▶ What you have to do:
Extract each line from the entries below that has the string "will" in it.

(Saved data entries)

[Start of Attachment]

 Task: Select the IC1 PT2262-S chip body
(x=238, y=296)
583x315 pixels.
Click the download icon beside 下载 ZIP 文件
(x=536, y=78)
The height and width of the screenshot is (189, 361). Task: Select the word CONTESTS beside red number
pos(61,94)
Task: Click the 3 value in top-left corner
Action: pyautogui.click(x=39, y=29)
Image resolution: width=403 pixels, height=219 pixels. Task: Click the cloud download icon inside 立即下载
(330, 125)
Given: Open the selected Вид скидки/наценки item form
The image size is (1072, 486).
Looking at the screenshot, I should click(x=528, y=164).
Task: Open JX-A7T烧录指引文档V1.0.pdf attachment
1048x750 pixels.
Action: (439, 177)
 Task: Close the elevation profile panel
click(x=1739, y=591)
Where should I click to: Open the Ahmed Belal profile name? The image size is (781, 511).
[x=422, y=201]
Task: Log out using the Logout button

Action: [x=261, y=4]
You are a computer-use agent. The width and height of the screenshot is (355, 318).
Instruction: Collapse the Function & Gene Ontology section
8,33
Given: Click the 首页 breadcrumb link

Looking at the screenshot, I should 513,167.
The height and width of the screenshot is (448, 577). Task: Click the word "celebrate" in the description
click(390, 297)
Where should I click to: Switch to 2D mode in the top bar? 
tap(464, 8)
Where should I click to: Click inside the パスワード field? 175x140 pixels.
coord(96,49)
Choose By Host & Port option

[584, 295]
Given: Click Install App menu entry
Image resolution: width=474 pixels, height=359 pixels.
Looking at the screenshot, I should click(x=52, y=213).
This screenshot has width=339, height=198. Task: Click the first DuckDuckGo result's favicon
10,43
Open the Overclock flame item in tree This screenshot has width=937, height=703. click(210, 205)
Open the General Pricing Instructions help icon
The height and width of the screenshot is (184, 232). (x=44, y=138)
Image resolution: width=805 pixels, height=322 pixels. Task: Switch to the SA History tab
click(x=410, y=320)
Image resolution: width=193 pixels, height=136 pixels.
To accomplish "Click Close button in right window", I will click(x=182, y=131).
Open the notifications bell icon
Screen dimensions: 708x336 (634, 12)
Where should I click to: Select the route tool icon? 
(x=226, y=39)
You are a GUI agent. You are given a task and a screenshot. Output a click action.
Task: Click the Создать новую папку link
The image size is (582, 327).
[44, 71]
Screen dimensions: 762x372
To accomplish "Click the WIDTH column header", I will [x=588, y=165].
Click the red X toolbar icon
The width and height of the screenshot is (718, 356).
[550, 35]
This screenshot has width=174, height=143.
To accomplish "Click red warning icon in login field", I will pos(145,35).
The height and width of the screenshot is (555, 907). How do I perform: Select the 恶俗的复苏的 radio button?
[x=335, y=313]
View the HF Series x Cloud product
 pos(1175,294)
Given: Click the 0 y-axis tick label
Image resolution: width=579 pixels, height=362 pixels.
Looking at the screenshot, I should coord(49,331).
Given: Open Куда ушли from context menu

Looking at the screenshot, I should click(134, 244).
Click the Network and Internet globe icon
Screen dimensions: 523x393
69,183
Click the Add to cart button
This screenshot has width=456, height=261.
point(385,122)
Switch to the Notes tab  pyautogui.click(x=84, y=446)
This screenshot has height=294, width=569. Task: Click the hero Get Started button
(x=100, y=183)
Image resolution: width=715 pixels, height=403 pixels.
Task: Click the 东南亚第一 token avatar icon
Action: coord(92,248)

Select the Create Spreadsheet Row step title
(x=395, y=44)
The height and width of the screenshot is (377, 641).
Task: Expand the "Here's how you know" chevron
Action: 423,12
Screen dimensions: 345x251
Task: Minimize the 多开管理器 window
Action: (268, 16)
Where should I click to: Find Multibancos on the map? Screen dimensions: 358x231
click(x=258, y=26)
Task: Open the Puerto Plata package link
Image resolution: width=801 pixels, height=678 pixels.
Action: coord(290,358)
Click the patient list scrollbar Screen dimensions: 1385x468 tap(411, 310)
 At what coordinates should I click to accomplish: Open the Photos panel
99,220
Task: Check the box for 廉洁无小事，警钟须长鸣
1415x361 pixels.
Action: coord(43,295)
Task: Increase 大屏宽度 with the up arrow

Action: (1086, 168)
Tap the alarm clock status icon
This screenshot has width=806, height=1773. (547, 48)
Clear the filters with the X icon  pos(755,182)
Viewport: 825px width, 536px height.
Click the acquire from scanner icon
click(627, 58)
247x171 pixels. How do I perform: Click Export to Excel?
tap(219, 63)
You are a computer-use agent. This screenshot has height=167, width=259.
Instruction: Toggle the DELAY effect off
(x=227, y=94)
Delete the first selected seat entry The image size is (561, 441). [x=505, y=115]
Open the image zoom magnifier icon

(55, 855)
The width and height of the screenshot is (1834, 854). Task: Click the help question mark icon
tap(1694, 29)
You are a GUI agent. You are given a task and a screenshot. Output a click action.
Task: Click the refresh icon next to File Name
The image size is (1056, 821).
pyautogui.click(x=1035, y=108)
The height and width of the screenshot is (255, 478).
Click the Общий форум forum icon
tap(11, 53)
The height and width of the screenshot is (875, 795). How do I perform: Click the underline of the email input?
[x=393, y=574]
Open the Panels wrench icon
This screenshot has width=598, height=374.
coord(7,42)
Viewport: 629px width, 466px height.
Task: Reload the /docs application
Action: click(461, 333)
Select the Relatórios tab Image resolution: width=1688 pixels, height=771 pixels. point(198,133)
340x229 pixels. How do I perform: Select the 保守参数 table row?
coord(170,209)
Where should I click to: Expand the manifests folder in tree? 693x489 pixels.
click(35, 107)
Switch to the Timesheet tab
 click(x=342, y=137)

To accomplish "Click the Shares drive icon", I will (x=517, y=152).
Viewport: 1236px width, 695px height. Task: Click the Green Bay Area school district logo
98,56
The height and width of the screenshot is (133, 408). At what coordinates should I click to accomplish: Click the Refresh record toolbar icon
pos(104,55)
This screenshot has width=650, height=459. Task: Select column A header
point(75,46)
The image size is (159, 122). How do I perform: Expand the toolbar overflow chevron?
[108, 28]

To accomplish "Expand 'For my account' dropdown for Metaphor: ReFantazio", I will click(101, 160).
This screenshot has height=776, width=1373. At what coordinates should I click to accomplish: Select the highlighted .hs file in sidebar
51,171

[End of Attachment]

▶ Answer to this problem:
To accomplish "Click Close button in right window", I will click(x=182, y=131).
To accomplish "Click the WIDTH column header", I will [x=588, y=165].
To accomplish "Click red warning icon in login field", I will pos(145,35).
To accomplish "Click the Shares drive icon", I will (x=517, y=152).
To accomplish "Expand 'For my account' dropdown for Metaphor: ReFantazio", I will click(101, 160).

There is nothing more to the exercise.